Two-Photon Absorption in Gapped Bilayer Graphene with a Tunable Chemical Potential

TL;DR

This paper calculates one- and two-photon absorption coefficients in gapped bilayer graphene with tunable chemical potential, revealing complex absorption behaviors crucial for designing nonlinear optical devices.

Contribution

It provides a comprehensive analysis of two-photon absorption in bilayer graphene with adjustable parameters, highlighting its potential for optoelectronic applications.

Findings

Two-photon absorption coefficient shows rich structure depending on photon energy and band gap.

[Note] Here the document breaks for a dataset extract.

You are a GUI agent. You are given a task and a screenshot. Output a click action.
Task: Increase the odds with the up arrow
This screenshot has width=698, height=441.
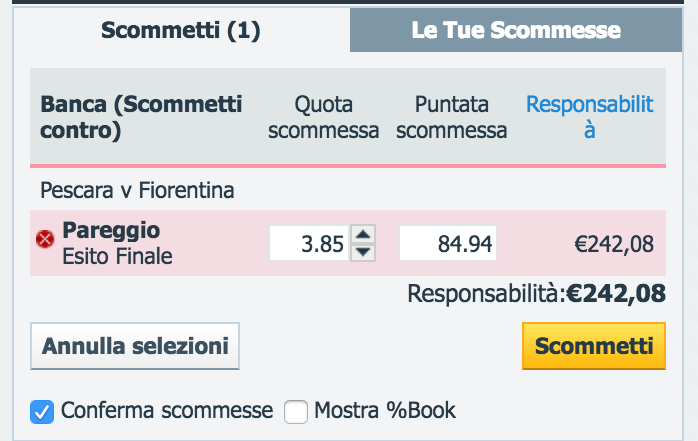(x=363, y=234)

Multiple absorption pathways contribute to the complex absorption behavior.

Analysis covers wide ranges of temperature, chemical potential, and photon energy.

Abstract

Despite the now vast body of two-dimensional materials under study, bilayer graphene remains unique in two ways: it hosts a simultaneously tunable band gap and electron density; and stems from simple fabrication methods. These two advantages underscore why bilayer graphene is critical as a material for optoelectronic applications. In the work that follows, we calculate the one- and two-photon absorption coefficients for degenerate interband absorption in a graphene bilayer hosting an asymmetry gap and adjustable chemical potential--all at finite temperature. Our analysis is comprehensive, characterizing one- and two-photon absorptive behavior over wide ranges of photon energy, gap, chemical potential, and thermal broadening. The two-photon absorption coefficient for bilayer graphene displays a rich structure as a function of photon energy and band gap due to the existence of multiple absorption pathways and the nontrivial dispersion of the low energy bands. This systematic work will prove integral to the design of bilayer-graphene-based nonlinear optical devices.